→ **Exercise goal**: The required output consists solely of the lines from the line containing "Instruction: Click the Supplier" through the end of the records, copied exactly.

→ **Records provided**:
[Start of Attachment]

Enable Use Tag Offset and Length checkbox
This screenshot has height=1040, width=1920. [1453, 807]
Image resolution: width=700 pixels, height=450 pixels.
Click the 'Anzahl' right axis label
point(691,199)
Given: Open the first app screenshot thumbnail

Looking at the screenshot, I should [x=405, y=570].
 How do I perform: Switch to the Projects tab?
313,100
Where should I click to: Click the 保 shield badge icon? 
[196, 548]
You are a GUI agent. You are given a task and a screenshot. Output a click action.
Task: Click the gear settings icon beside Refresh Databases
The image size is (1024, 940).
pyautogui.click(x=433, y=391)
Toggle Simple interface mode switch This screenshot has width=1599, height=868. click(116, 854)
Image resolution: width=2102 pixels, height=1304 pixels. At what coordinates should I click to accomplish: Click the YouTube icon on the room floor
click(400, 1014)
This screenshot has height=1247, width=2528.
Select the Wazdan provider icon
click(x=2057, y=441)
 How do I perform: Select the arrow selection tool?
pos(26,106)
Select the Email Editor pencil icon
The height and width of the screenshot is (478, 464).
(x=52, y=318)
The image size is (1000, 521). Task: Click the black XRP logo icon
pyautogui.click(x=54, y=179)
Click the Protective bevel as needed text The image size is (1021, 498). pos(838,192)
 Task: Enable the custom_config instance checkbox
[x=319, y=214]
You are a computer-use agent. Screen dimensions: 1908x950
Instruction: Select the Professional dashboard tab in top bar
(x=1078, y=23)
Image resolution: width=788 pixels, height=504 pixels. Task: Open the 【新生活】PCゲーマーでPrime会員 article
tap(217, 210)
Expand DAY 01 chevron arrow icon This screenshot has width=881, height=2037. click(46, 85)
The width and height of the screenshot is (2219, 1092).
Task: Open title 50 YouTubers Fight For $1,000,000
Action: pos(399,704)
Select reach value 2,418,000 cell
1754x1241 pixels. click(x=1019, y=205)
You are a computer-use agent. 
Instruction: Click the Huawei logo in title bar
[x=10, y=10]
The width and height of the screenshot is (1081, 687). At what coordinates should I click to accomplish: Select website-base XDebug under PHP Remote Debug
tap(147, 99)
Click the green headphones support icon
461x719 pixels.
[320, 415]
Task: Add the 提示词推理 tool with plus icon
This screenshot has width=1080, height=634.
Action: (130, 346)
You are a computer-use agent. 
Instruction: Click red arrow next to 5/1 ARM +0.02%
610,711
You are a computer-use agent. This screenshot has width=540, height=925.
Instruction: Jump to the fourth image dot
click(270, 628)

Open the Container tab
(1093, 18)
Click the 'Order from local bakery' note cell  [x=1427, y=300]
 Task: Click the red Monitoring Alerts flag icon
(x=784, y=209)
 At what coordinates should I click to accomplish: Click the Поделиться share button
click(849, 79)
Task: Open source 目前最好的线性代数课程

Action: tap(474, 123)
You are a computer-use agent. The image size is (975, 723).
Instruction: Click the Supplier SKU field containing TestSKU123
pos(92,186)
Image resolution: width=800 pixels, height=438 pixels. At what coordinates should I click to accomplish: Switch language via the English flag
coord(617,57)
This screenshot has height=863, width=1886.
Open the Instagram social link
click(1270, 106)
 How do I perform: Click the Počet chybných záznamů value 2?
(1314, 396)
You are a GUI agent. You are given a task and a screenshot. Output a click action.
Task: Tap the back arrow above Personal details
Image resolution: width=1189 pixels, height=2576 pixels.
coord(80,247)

[End of Attachment]

→ **Task response**:
Instruction: Click the Supplier SKU field containing TestSKU123
pos(92,186)
Image resolution: width=800 pixels, height=438 pixels. At what coordinates should I click to accomplish: Switch language via the English flag
coord(617,57)
This screenshot has height=863, width=1886.
Open the Instagram social link
click(1270, 106)
 How do I perform: Click the Počet chybných záznamů value 2?
(1314, 396)
You are a GUI agent. You are given a task and a screenshot. Output a click action.
Task: Tap the back arrow above Personal details
Image resolution: width=1189 pixels, height=2576 pixels.
coord(80,247)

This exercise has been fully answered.